新潟県三条市『北五百川の棚田』で稲の収穫作業が行われた。絶景から地域の内外の人に親しまれる棚田だが、その景色を見られるのは今年で最後となりそうだ。なぜ絶景として親しまれる棚田での稲作が終わってしまうのか、その理由について取材した。
■“日本の棚田百選”北五百川の棚田で“最後の稲刈り”
山あいに広がる黄金色の棚田。
8月24日、三条市下田地区の『北五百川の棚田』で稲刈り作業が始まった。
400年以上の歴史を持ち、その景観の良さから国の『日本の棚田百選』にも選ばれた北五百川の棚田。
しかし、この景色を見られるのも今年で最後となる。
■「心が折れる…」イノシシ被害大きくコメ作り断念
棚田を管理する15代目の佐野誠五さんは「イノシシにやられた被害の田んぼ。近くで見るとよく分かるが、やはり違うでしょ」と話す通り、佐野さんを悩ませていたのは野生動物による被害だ。
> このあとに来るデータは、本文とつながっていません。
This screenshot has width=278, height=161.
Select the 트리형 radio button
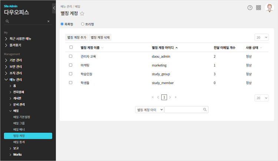(x=83, y=24)
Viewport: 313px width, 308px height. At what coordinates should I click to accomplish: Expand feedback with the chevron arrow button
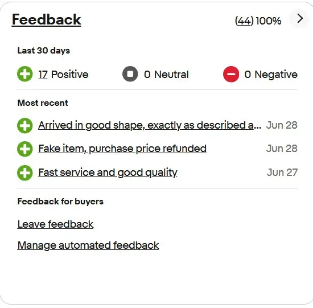click(x=299, y=19)
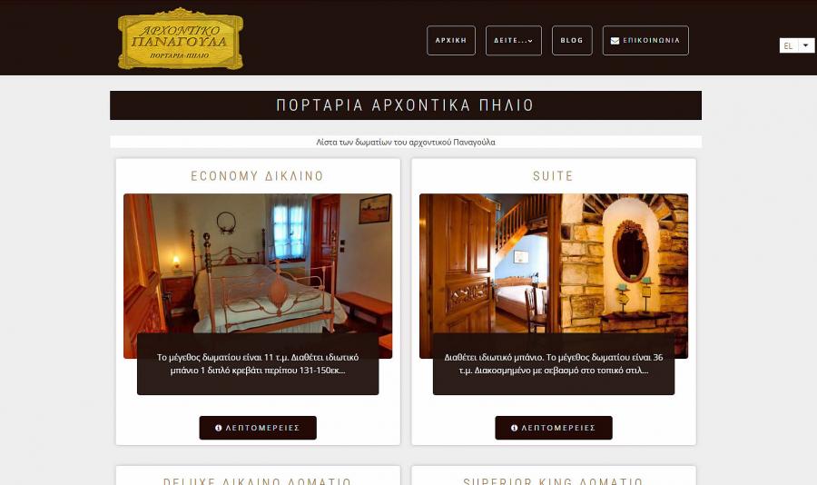
Task: Click ΛΕΠΤΟΜΕΡΕΙΕΣ button under Economy Δίκλινο
Action: point(258,428)
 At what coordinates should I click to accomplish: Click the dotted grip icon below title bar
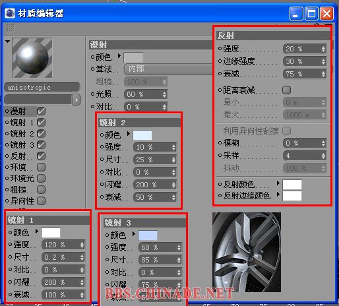(11, 28)
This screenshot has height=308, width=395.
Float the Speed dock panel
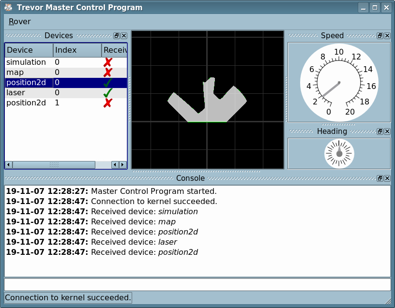380,36
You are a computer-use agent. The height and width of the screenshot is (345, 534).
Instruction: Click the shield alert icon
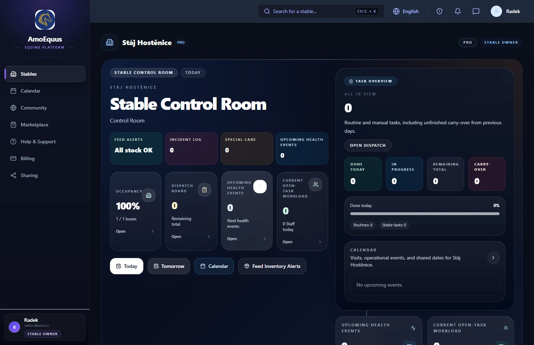pos(439,11)
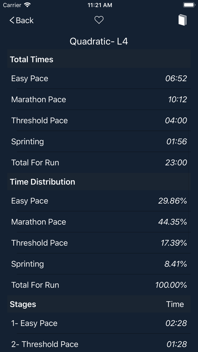This screenshot has width=198, height=352.
Task: Select the Sprinting row under Total Times
Action: point(99,141)
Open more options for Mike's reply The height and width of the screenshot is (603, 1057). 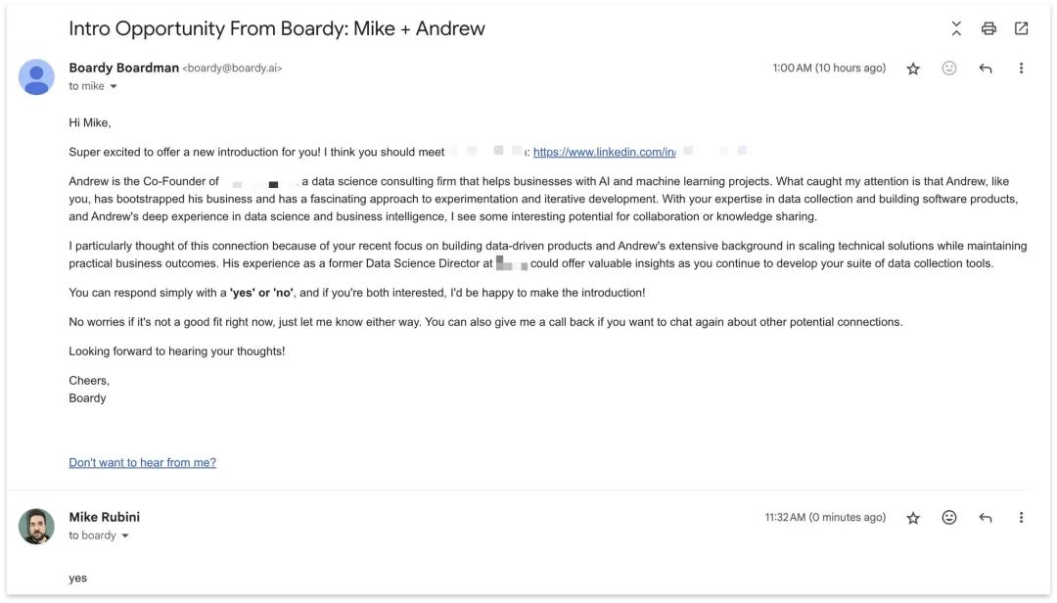point(1021,517)
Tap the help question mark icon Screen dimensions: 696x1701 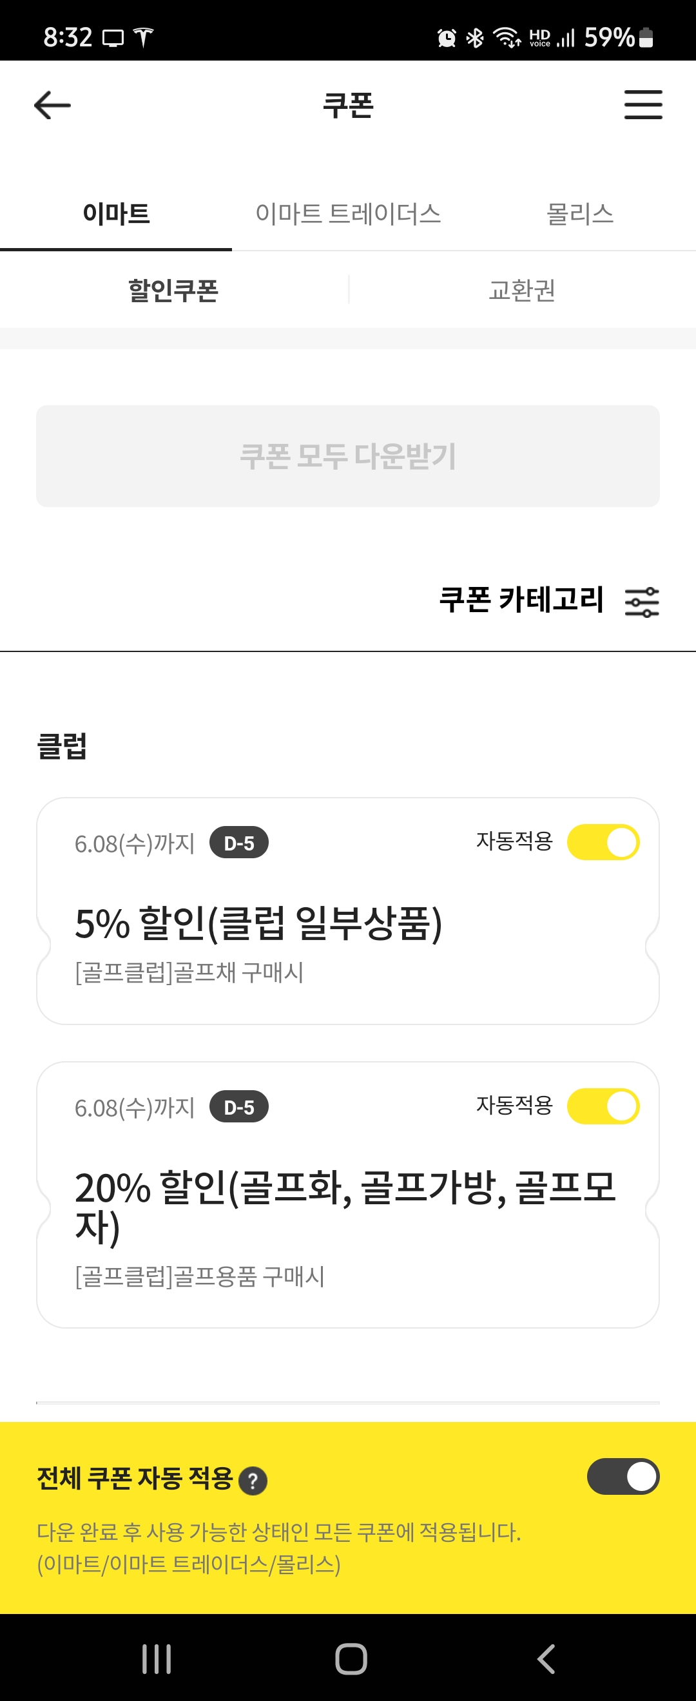tap(253, 1480)
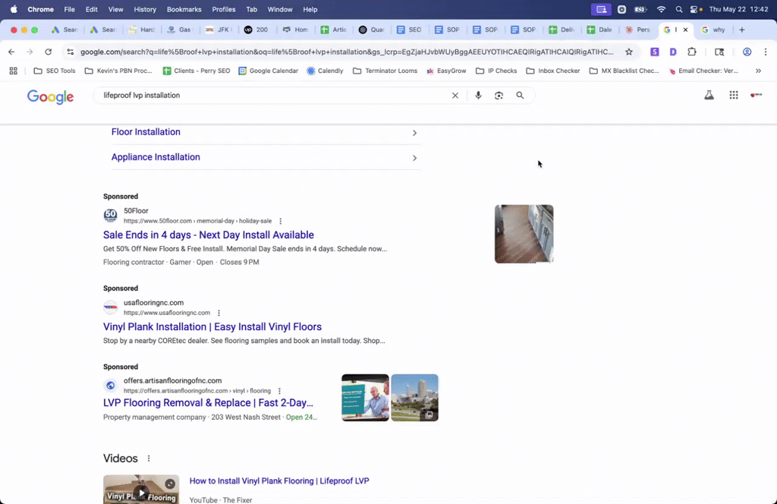Screen dimensions: 777x504
Task: Visit the Vinyl Plank Installation usaflooringnc link
Action: (x=211, y=326)
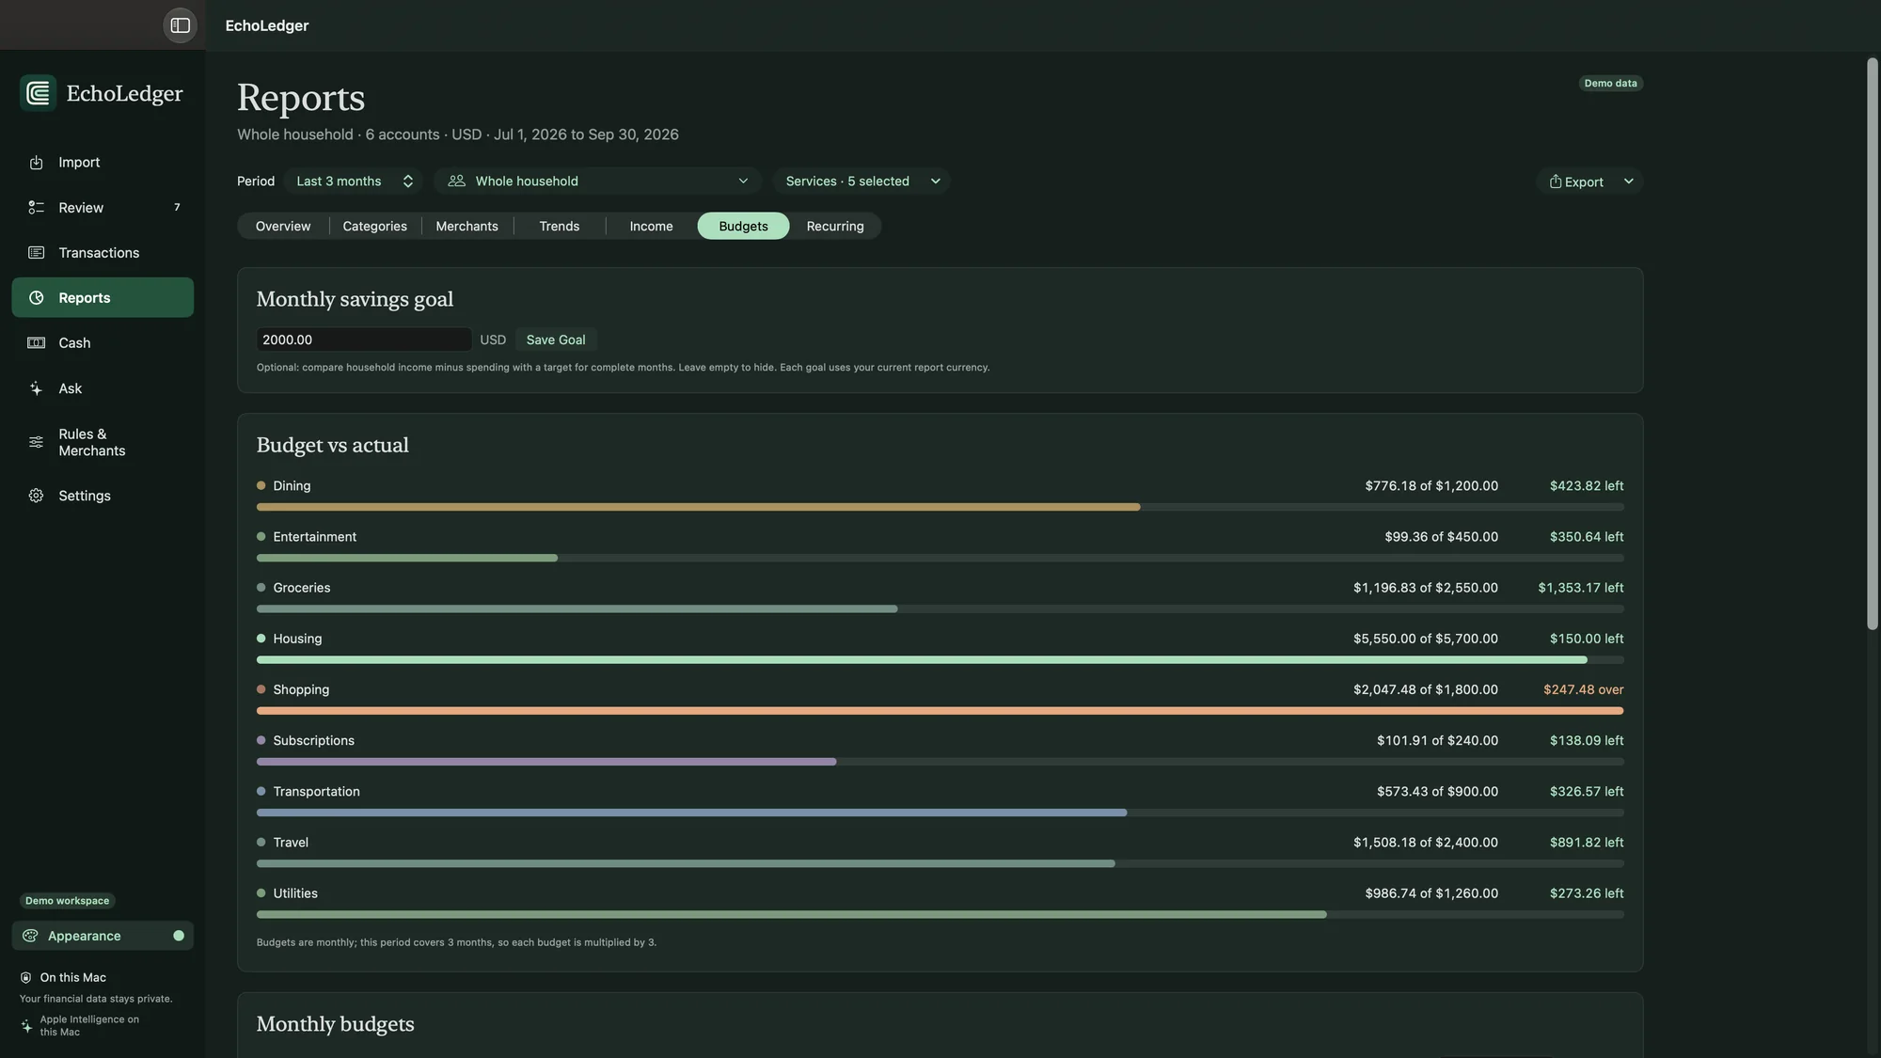Open the Import section icon
Viewport: 1881px width, 1058px height.
tap(36, 163)
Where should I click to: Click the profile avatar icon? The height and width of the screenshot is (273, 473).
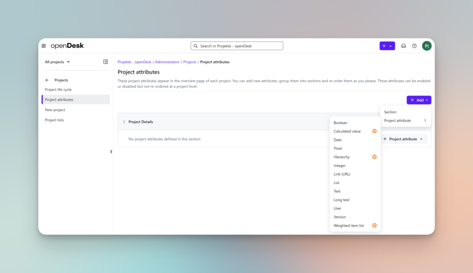[426, 46]
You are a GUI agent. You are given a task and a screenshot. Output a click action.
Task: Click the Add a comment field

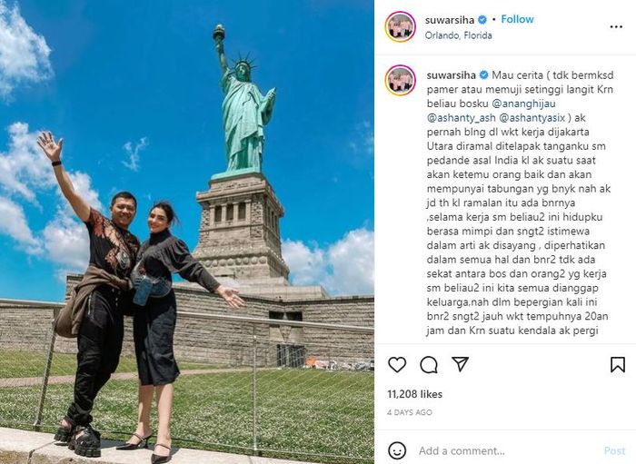tap(507, 450)
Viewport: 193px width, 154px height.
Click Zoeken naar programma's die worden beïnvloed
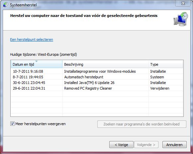coord(142,124)
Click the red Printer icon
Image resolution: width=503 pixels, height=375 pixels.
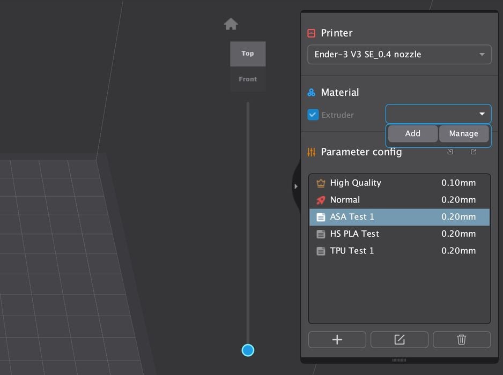pyautogui.click(x=312, y=33)
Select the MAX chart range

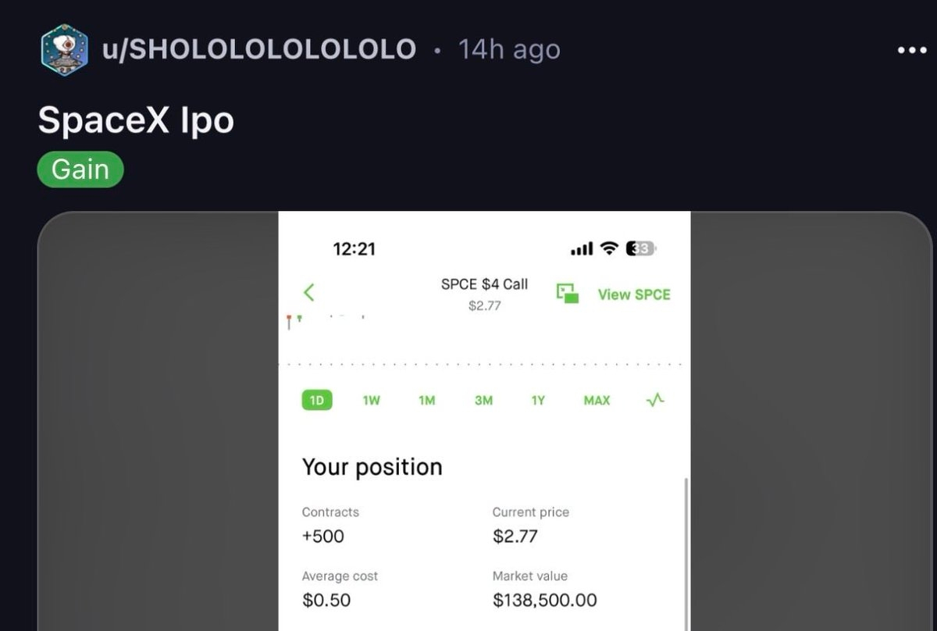[597, 401]
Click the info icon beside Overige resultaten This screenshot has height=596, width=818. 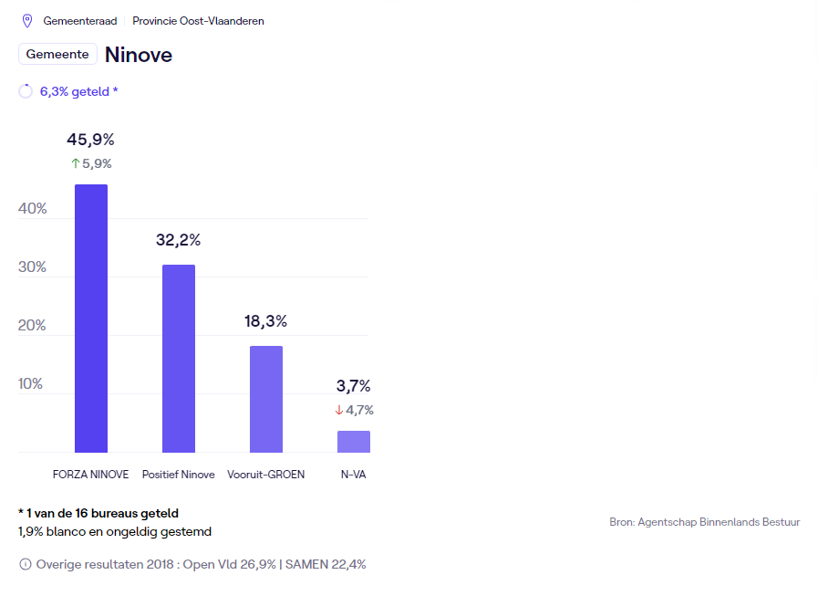25,564
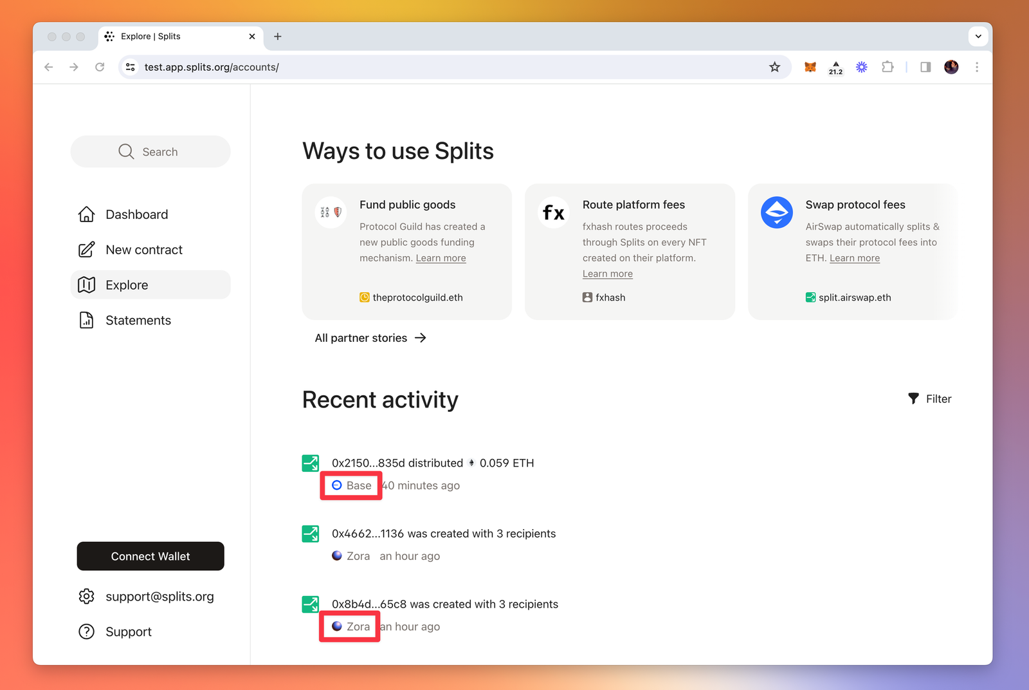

これまで自前で電気柵を取り付けるなどの対策を講じてきたものの、広い敷地全てに設置することは難しく、90アールの棚田のうち今年は10アールほどが被害にあっているという。
収量は今年300kg近く減少する見込みで、現在77歳の佐野さんはあまりの被害の大きさに今年でコメ作りを断念することを決めた。
「心が折れる。せっかく1年間、一生懸命やって最後これだから。50年間やってきて、毎日ここに上がってきたけど、もう上がる必要がなくなるのでやはりさみしくなると思う」と声を落す佐野さん。
次々と刈り取られていく稲。長年守られてきた景色が失われる瞬間でもある。
■コメ作り終えた田んぼ「どう守っていけばいいか…」
佐野さんは「来年から田んぼからコメがなくなるとなると、自分としてもどう守っていっていいか分からない。自分が手伝うからやってくださいという人もいる。でも、ここに住んでいないと守れないので、私がいなくなったら多分無理かな」と話した。
佐野さんは来年以降、数枚の田んぼで家族用のコメのみを作ることにしている。